The classification of fire resistance of materials and structural assemblies is generally determined by tests. Standardized fire resistance tests have traditionally been used for structural assemblies and structural components. These tests, which include furnace exposure tests and direct fire / burner exposure tests, are described here:
Furnace exposure test:
Furnace exposure test is entailed to subject the structural assembly of the equipment with Temperature-time graph. The cause in equipment or components is verified by changing the temperature by regulating the furnace fuel and air flow rates.
The temperature-time curves adopted by the International Standards Organizations (ISO 834, 1975), the American Society for Testing and Materials (ASTM E-119, 1983), and the British Standards Institution (BS 476-1972).
Two important complications inherent in the use of standard temperature-time exposures are:
- differences between the anticipated enclosure fire temperature development and the furnace temperature-time curve
- furnace heat fluxes on the test assembly depend on other factors besides furnace gas temperature.
The successful fire resistance is based on either excessive heat transmission or structural failure. Excessive heat transmission is measured in terms of the temperature of the unexposed side of the assembly. The structural failure is measured by the specified maximum acceptable temperature.
Empirical correlation
The following correlations are intended to provide estimates of the expected fire resistance measured in furnace exposure tests with different types of exposed structures. A more complete set of correlations and standard calculation methods for fire barrier assemblies made of either structural steel, various forms of concrete, masonry, or timber and wood, has been compiled by ASCE and SFPE (1995).
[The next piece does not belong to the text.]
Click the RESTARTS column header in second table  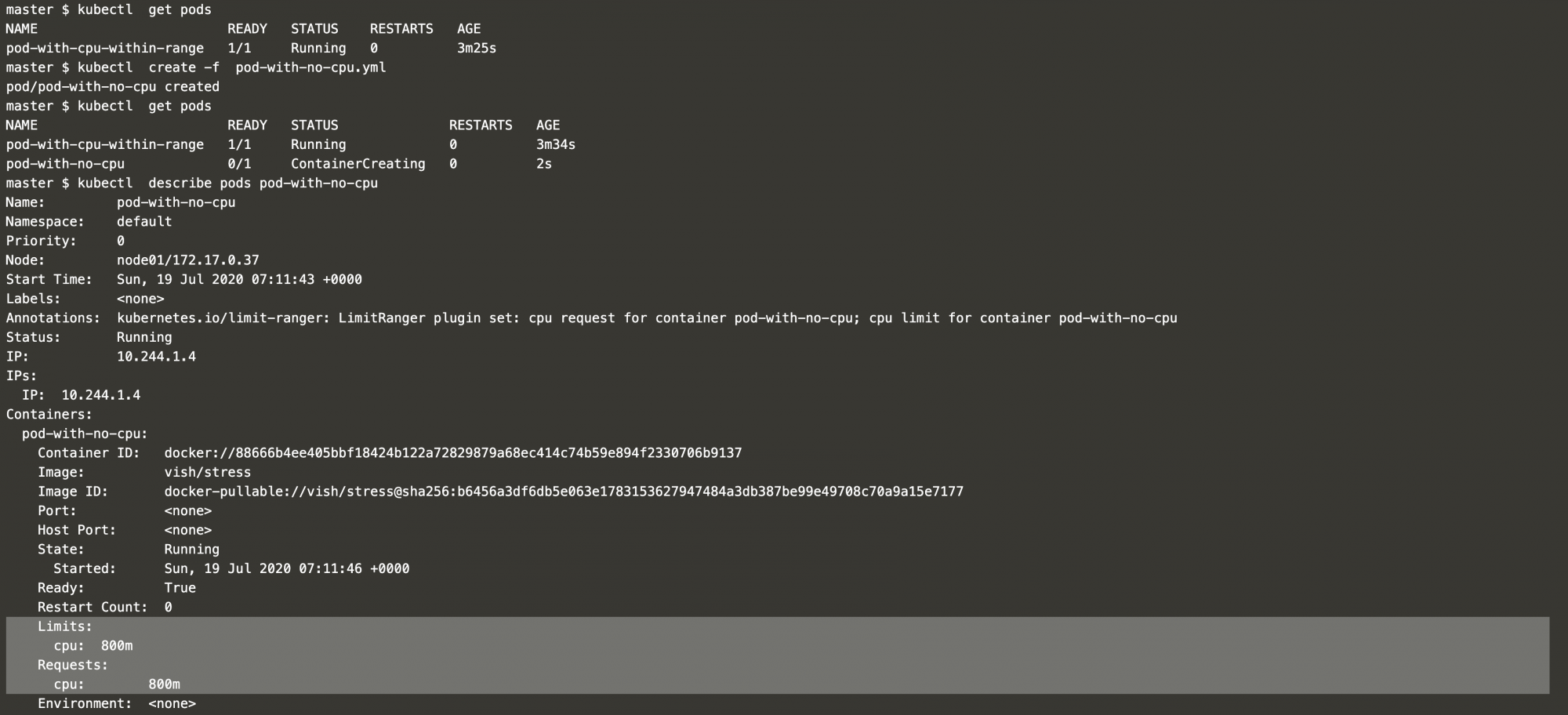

Steel columns – Unprotected steel columns have been found to have furnace endurance times proportional to (W/D)n, where W is column weight per unit length (Ms/L), D is the heated perimeter of a column section, and n is an exponent equal to 0.7 for W/D < 10 lb/ft-in, and to 0.8 for W/D > 10 lb/ft-in.
Steel beams – The fire resistance of steel beams has been found to vary with the parameter.
h(W/D + 0.6)
where h is the thickness of a particular spray-applied insulation (in), W is the weight of the beam per lineal foot (lb/ft), and D is the exposed perimeter of the beam cross-section (in).
Concrete slabs – The fire endurance of concrete walls and floor slabs depends upon the wall/slab thickness, type of aggregate, steel reinforcing properties, the applied load, and the type of restraints. Fleischmann (1995) has reviewed the analytical and empirical methods for evaluating these effects.
Wood structures – The fire resistance of an exposed wood structure is limited by the rate of wood charring since the char has essentially no load-bearing capacity. According to White (1995), charring occurs when the heated wood temperature reaches about 290 ◦C (554 ◦F), and there is a steep temperature gradient in the uncharred wood. Therefore, most of the uncharred wood remains cool enough to retain its original strength.
High-intensity fire resistance test:
ASTM P-191 (1986) describes a high-intensity fire test for structures (columns, beams, and walls) exposed to hydrocarbon liquid pool fires. A total heat flux of 173 ± 8 kW/m2 (15.2 ± 0.7 Btu/sec-ft2) must be reached in five minutes and maintained for the duration of the test. This heat flux is supposed to be generated with a gas temperature of 927 to 1260 ◦C (1700 to 2300 ◦F) and a gas velocity of 10 m/s (33 ft/s).
A variety of other high-intensity fire resistance tests are used for special equipment such as flammable liquid piping components. Some of these tests involve burner flames, others involve pool fires or jet flames.